LONDON–As credit unions, CUSOs and their vendors continue to invest in biometrics as a means of defeating cyberthieves, one crime here shows just how difficult the challenge can be.
According to investigators, criminals were able to use artificial intelligence-based software to impersonate the voice of one company’s CEO to demand a fraudulent transfer of €220,000 ($243,000). Law enforcement said the CEO of the U.K.-based energy firm thought he was on the phone with his boss, the CEO of his company’s German parent company, who was requesting that funds be sent to a supplier in Hungary. The fake-CEO caller said the request was urgent, and he directed the executive to pay within an hour, according to the company’s insurance firm, Euler Hermes Group SA, the Wall Street Journal reported.
The names of the companies involved have not been revealed.
‘Slight German Accent’
The Journal reported that whoever was behind the incident appears to have used AI-based software to successfully mimic the German executive’s voice by phone.
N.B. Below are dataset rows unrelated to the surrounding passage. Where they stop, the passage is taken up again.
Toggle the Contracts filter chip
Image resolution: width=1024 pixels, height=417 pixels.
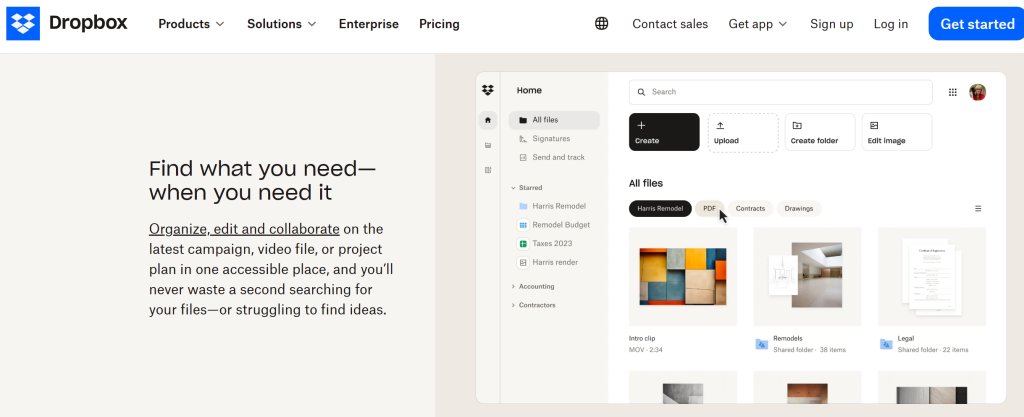tap(750, 209)
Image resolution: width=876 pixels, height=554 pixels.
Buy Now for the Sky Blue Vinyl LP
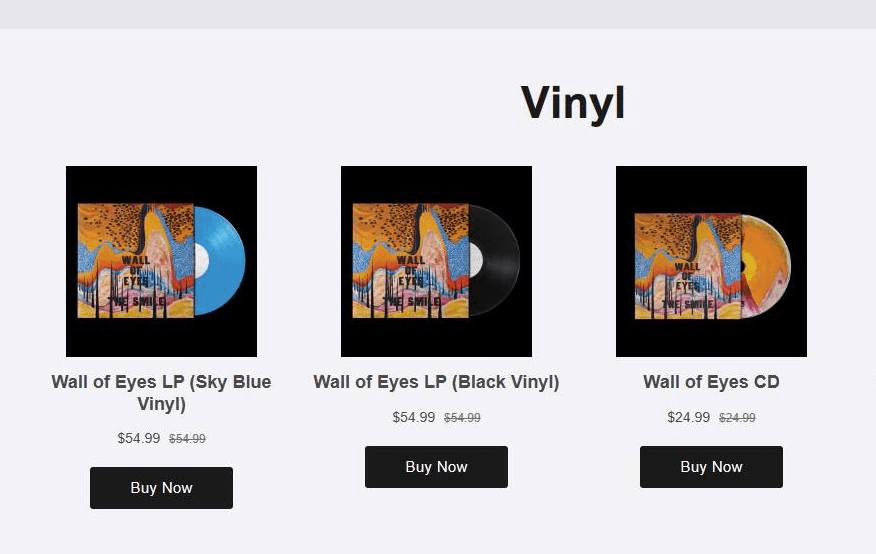161,488

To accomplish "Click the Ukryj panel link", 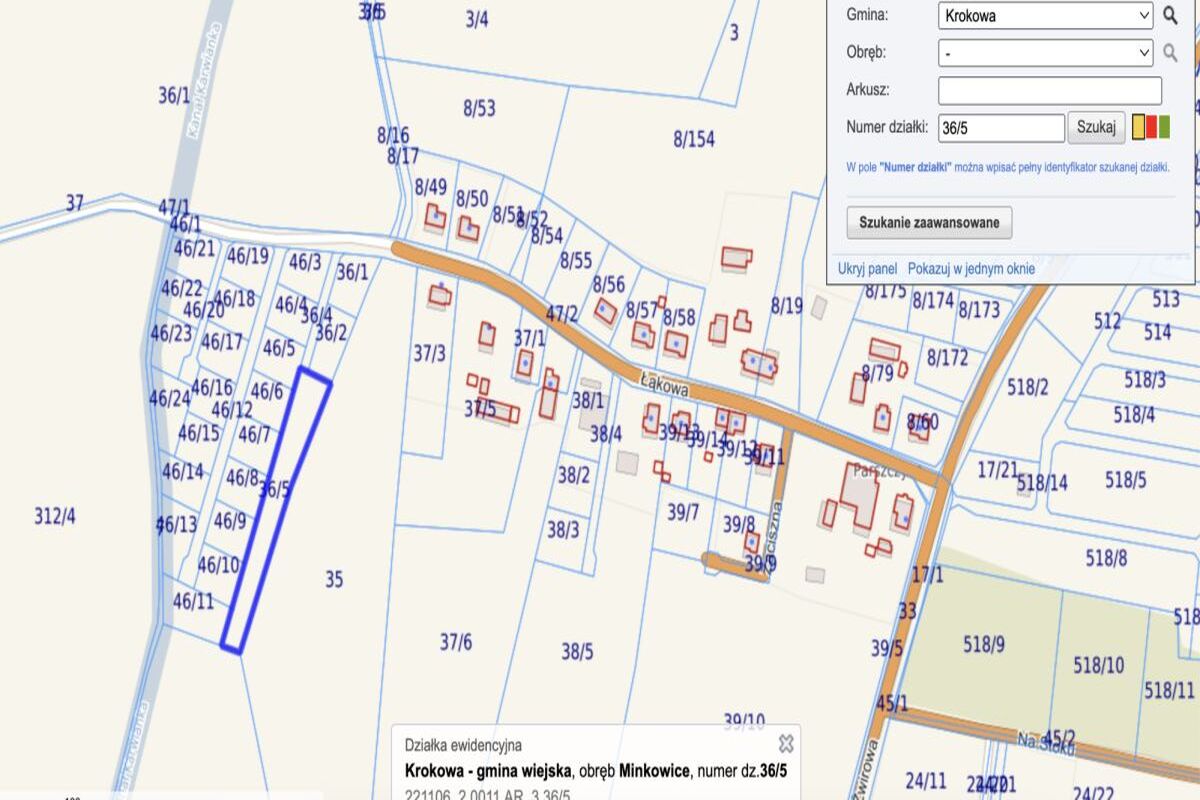I will coord(867,269).
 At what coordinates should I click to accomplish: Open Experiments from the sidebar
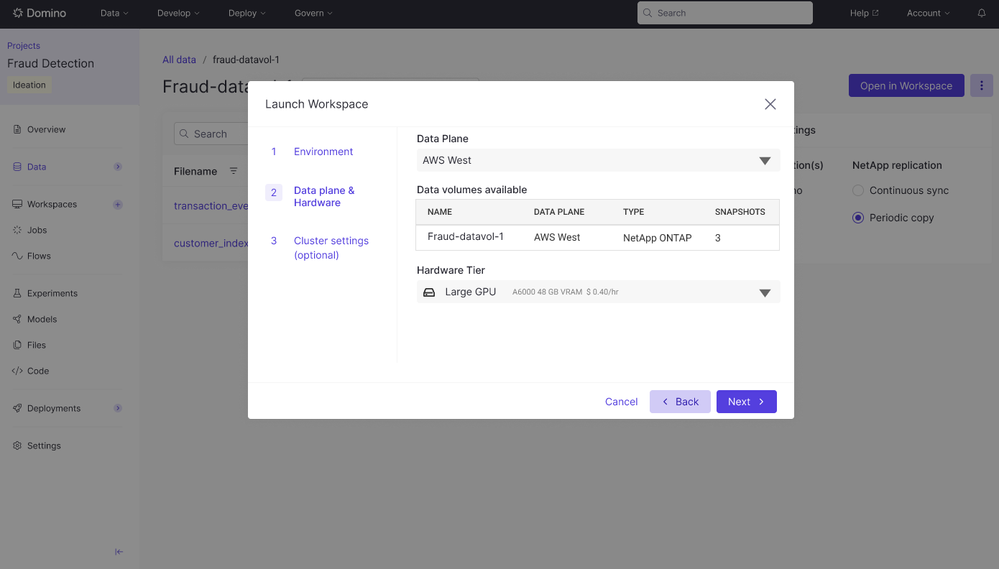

The U.K. CEO recognized his boss’ slight German accent and the melody of his voice on the phone, Rüdiger Kirsch, a fraud expert at Euler Hermes, a subsidiary of Munich-based financial services company Allianz SE, told the Journal.
“Several officials said the voice-spoofing attack in Europe is the first cybercrime they have heard of in which criminals clearly drew on AI,” the Journal reported. “Euler Hermes, which covered the entire amount of the victim company’s claim, hasn’t dealt with other claims seeking to recover losses from crimes involving AI. Scams using AI are a new challenge for companies, Mr. Kirsch said. Traditional cybersecurity tools designed to keep hackers off corporate networks can’t spot spoofed voices. Cybersecurity companies have recently developed products to detect so-called deepfake recordings.”
Europol’s European Cybercrime Center told the Journal that while it is hard to predict whether there might soon be an uptick in cyberattacks using AI, hackers are more likely to use the technology if it makes attacks more successful or profitable.
Three Calls Made
According to the report, attackers responsible for defrauding the British energy company called three times. After the transfer of the $243,000 went through, the hackers called to say the parent company had transferred money to reimburse the U.K. firm. They then made a third call later that day, again impersonating the CEO, and asked for a second payment, the Journal said Because the transfer reimbursing the funds hadn’t yet arrived and the third call was from an Austrian phone number, the executive became suspicious. He didn’t make the second payment.
The money that was transferred to the Hungarian bank account was subsequently moved to Mexico and distributed to other locations. Investigators haven’t identified any suspects, Kirsch told the Wall Street Journal.
Kirsch added he believes the hackers used commercial voice-generating software to carry out the attack. “He recorded his own voice using one such product and said the reproduced version sounded real,” the Journal said.